Tan impulsiva (homenaje a E. Hemingway)

He empezado a escribir un nuevo libro de relatos. Quiero que sea pequeño, que cuente cosas sin decir lo más importante. Será difícil. Me gustaría que fuera como una cortina que se abre para descubrir al lector, sólo durante un instante, escenas cotidianas y reconocibles para todos. Algunas alegres, otras tristes, o brutales. Como la vida, supongo. Todavía no tiene título. Este es el primer cuento, uno de los más amables.

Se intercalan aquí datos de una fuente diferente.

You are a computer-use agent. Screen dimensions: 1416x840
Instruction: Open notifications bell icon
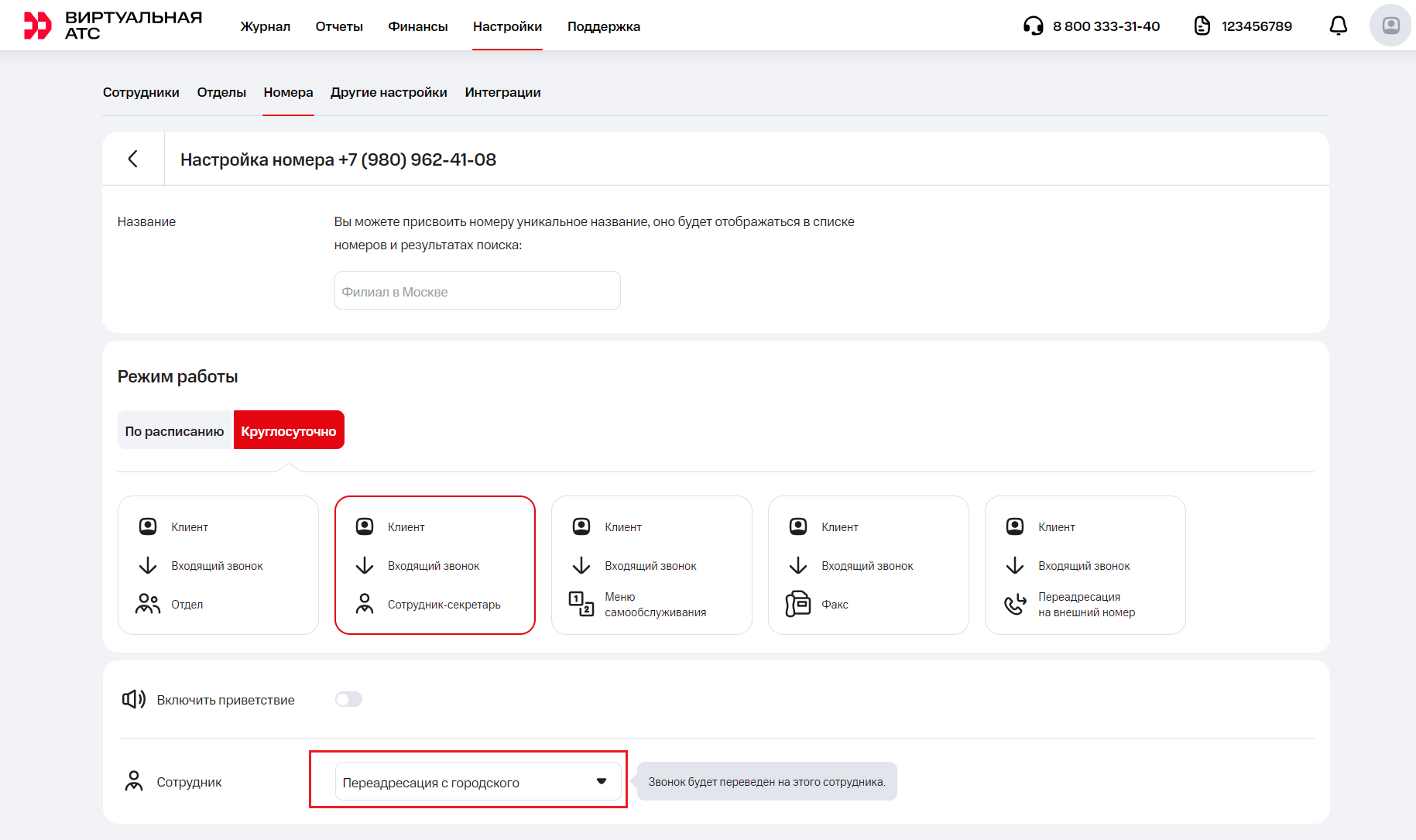(x=1338, y=26)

   Sucedió un fin de semana de finales de octubre, justo después del desayuno. La mañana tenía esa luz dorada que pone nostálgico si le prestas demasiada atención. Abel se llevó las tazas a la cocina. Dejé que la pereza del domingo se tumbara sobre mí como un enorme gato persa y me recosté en la silla mirando hacia la ventana. Al poco volvió para sentarse frente al cristal. Lió un cigarro y se lo llevó perezosamente a la boca. Vi como una nube blanca se expandía sobre su cabeza, para romperse a continuación en pequeños jirones de luz oblicua. Los mechones de pelo saltaban a su alrededor como una cesta de culebras, finos reptiles que buscan el calor del sol alzando sus cabezas. Entonces el pensamiento cruzó mi mente y levanté las cejas de pura sorpresa.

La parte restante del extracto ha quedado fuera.